# Feeling a little down....



## AZMOMOFTWO (Jun 30, 2008)

I first posted here about 2 weeks ago, that is when I realized something was missing and had a discussion with my husband. We had an open and honest talk about what was missing and he was right on a lot of things (spent too much time with work, not enough focus on him was a major part of it). Honestly I think he is also going through a midlife crisis too since he's pulled back from the kids (hurts me so much to see this, he was the most loving and devoted father)...anyway I've completely changed things to make a happier environment. It was a necessary wake up call for us both. He does seem happier.
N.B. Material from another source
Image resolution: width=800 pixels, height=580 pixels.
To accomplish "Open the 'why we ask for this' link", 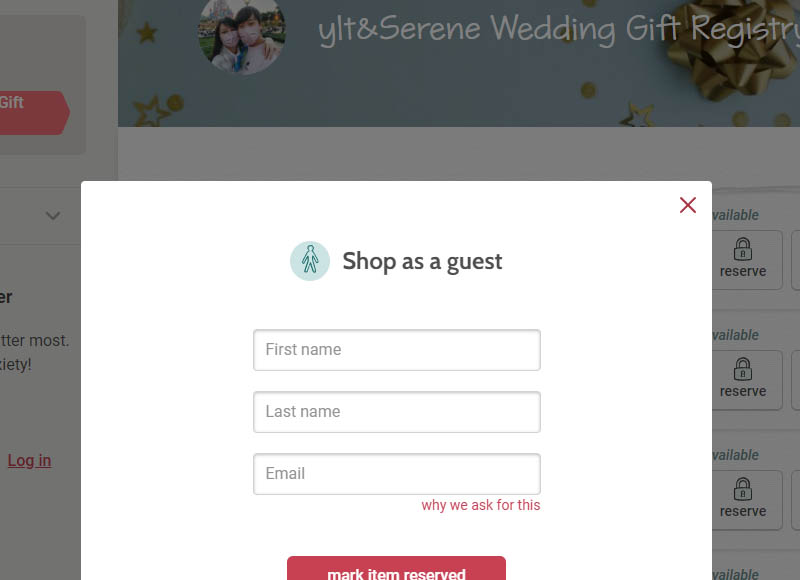I will pos(481,505).
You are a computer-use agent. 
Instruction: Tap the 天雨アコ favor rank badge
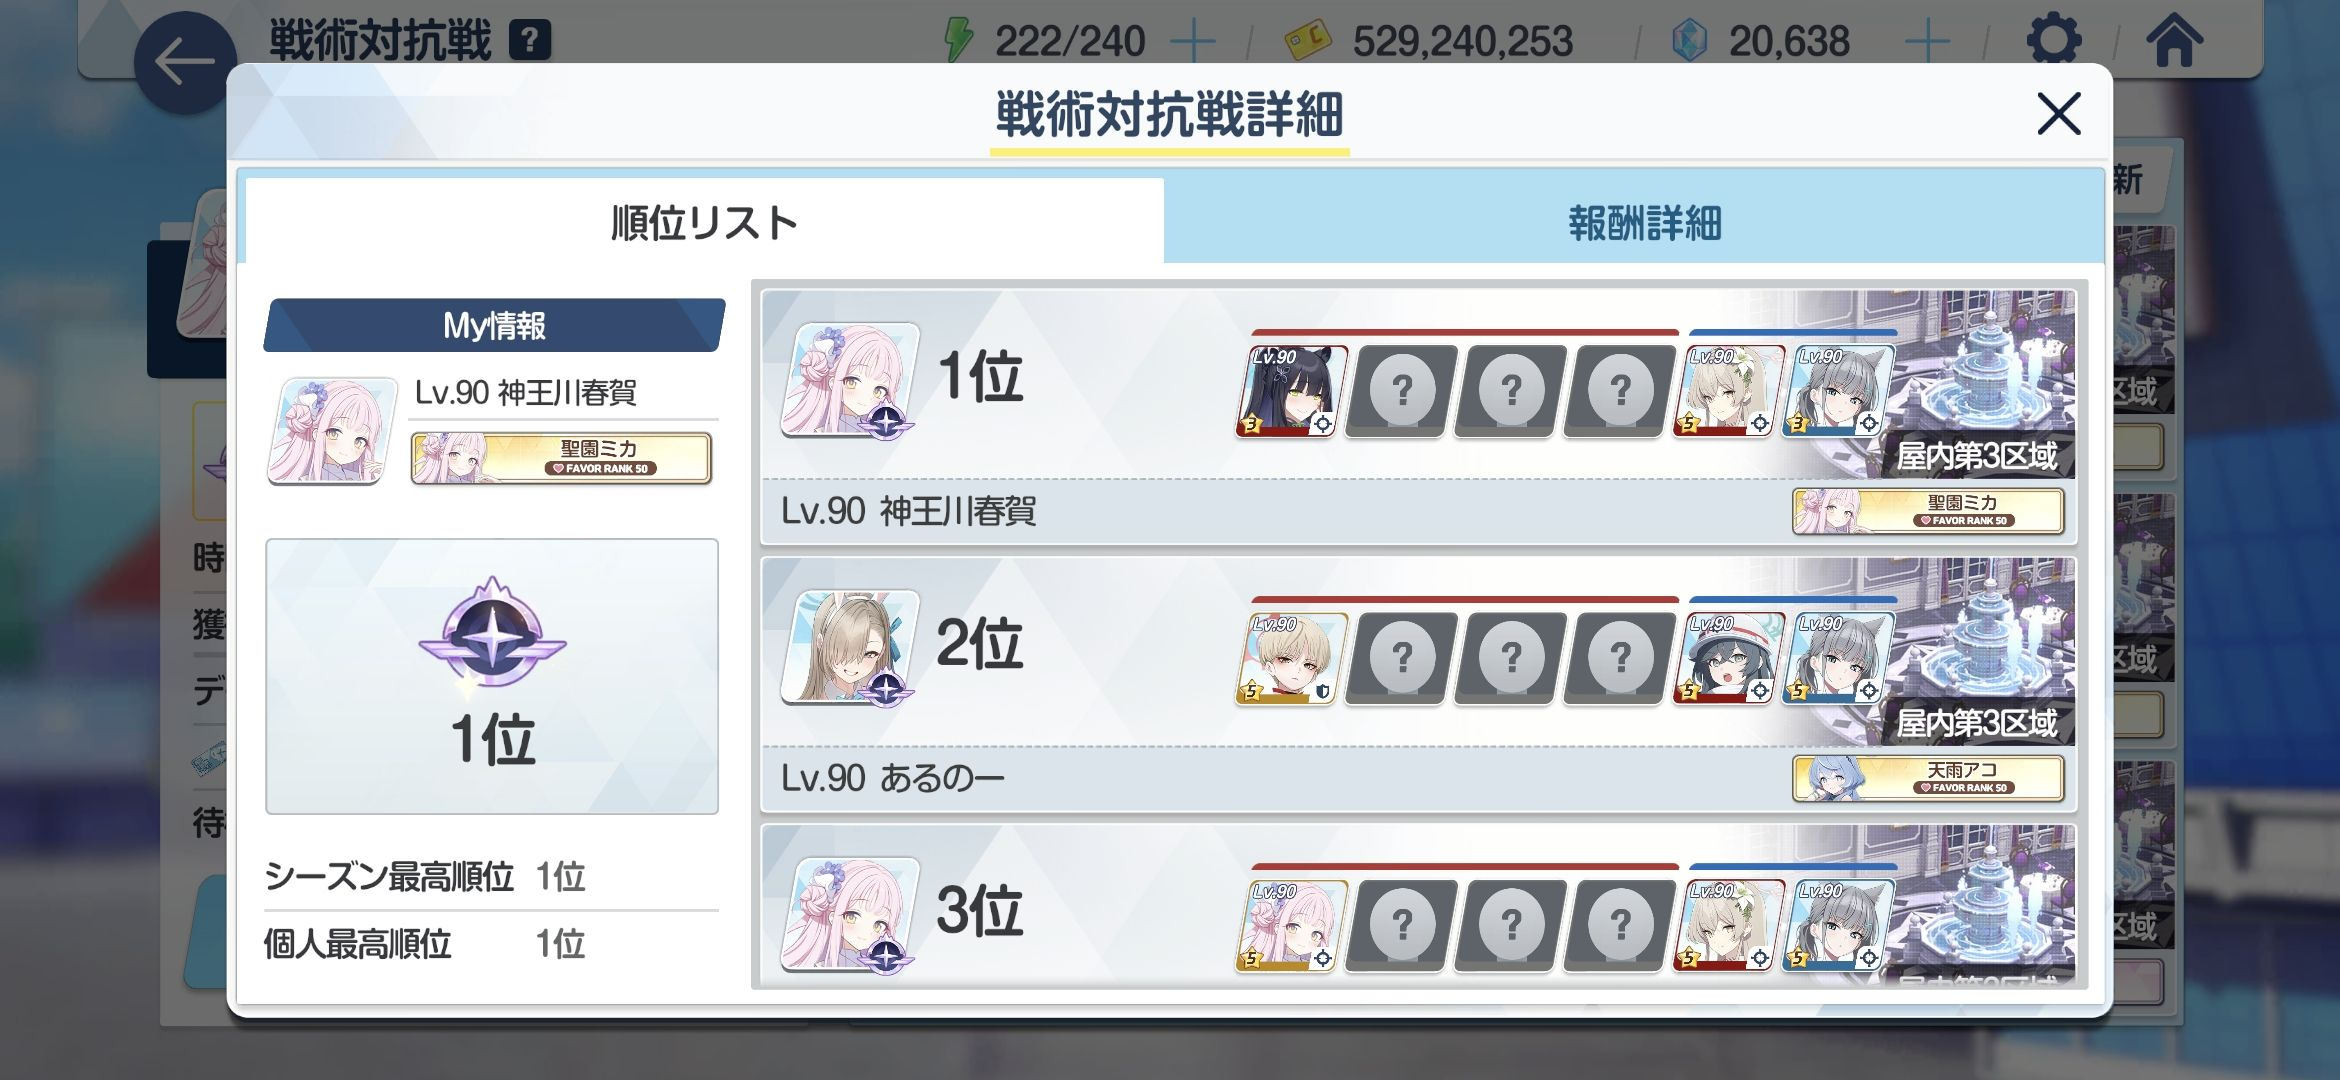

We've always had affection for each other but he seemed to express it less, but lately that has increased. We went on our first date in many...too many years..had a fantastic time and I really felt connected to him. It all seems great so far but why do I feel depressed today. All day I've fought tears. I don't know why...Anyway just wanted to see if sharing my feelings here helps. One thing I know bothers me is I asked him what HE needed but he hasn't asked me what I needed. I guess all that I needed is just to be loved in return... He says he does and always will so what the heck is it that I need that I feel so low about today?


----------



## Amplexor (Feb 13, 2008)

You have both found problems in the marriage you may not have known existed. And to your credit you are trying to adjust and make things better. Redirection in a marriage does not come overnight. It will take time and that is positive. It simply means you are trying to make changes at core level rather than superficial patches. Give it time and continued effort and things will improve. Your daily emotional swings will become less and less. And by all means bring your concerns and fear out into the open here. That is what these forums are all about. It will make you feel better. Good luck.


----------



## AZMOMOFTWO (Jun 30, 2008)

Thanks, Amp. Your words really hit home, and I needed them.


----------